Date: Monday, May 13 Time:18:00 Location: Studio-X Istanbul
Meclis-i Mebusan Cd. No:35, Salıpazarı
*This event will be in English, with no translation into Turkish.
About the Panel
Although women make up half of the world’s population, they are still minorities in the workforce and at every level of government across developed and developing nations alike. The differential regulation of bodies and behaviors by employers, states, and others still often turns on issues of gender and sex. Women’s reproductive rights, often discussed separately from human rights, are still a source of contention in many places around the world; and motherhood and reproduction still play key roles in nationalist and other political imaginaries.
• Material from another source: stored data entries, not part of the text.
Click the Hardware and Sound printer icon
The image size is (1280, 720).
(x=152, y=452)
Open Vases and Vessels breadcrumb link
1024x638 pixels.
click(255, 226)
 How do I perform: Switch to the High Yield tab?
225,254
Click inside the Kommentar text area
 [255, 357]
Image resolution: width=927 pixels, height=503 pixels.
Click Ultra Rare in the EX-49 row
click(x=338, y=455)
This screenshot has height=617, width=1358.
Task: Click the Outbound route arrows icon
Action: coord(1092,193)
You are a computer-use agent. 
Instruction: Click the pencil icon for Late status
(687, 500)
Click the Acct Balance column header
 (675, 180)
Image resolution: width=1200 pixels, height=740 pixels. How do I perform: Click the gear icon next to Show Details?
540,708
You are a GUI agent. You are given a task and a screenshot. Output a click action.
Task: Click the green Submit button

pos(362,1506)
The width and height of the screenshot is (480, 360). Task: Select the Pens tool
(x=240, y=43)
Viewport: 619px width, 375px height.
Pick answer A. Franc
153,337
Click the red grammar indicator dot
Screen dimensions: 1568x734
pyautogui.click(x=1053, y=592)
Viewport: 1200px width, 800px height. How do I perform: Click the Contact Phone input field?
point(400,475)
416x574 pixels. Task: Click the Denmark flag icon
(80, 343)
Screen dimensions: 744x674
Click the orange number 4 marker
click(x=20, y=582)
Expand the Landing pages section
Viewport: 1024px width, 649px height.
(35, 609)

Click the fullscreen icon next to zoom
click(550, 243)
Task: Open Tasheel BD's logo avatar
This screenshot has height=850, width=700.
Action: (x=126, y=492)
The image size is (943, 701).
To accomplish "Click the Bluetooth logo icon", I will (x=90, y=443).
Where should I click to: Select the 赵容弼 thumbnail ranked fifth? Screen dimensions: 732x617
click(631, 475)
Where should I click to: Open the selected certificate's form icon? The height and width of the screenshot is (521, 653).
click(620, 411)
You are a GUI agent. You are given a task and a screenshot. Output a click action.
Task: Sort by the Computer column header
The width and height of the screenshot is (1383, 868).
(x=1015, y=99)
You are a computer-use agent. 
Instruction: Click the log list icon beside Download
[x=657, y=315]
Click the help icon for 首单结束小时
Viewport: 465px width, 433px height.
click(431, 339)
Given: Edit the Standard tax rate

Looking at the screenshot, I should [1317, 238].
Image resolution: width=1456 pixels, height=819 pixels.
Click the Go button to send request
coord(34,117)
This panel will shed light on contemporary questions about women and gender by exploring the history of women, motherhood, and reproduction in the Eastern Mediterranean between 1840 and the present. After the four presentations by the speakers, the event will close with a panel discussion and questions from the audience. Through a conversation bridging history, anthropology, and contemporary politics, the panelists will address the question of how female citizenship, motherhood and reproduction have changed from the Ottoman era to modern-day Turkey and the Levant.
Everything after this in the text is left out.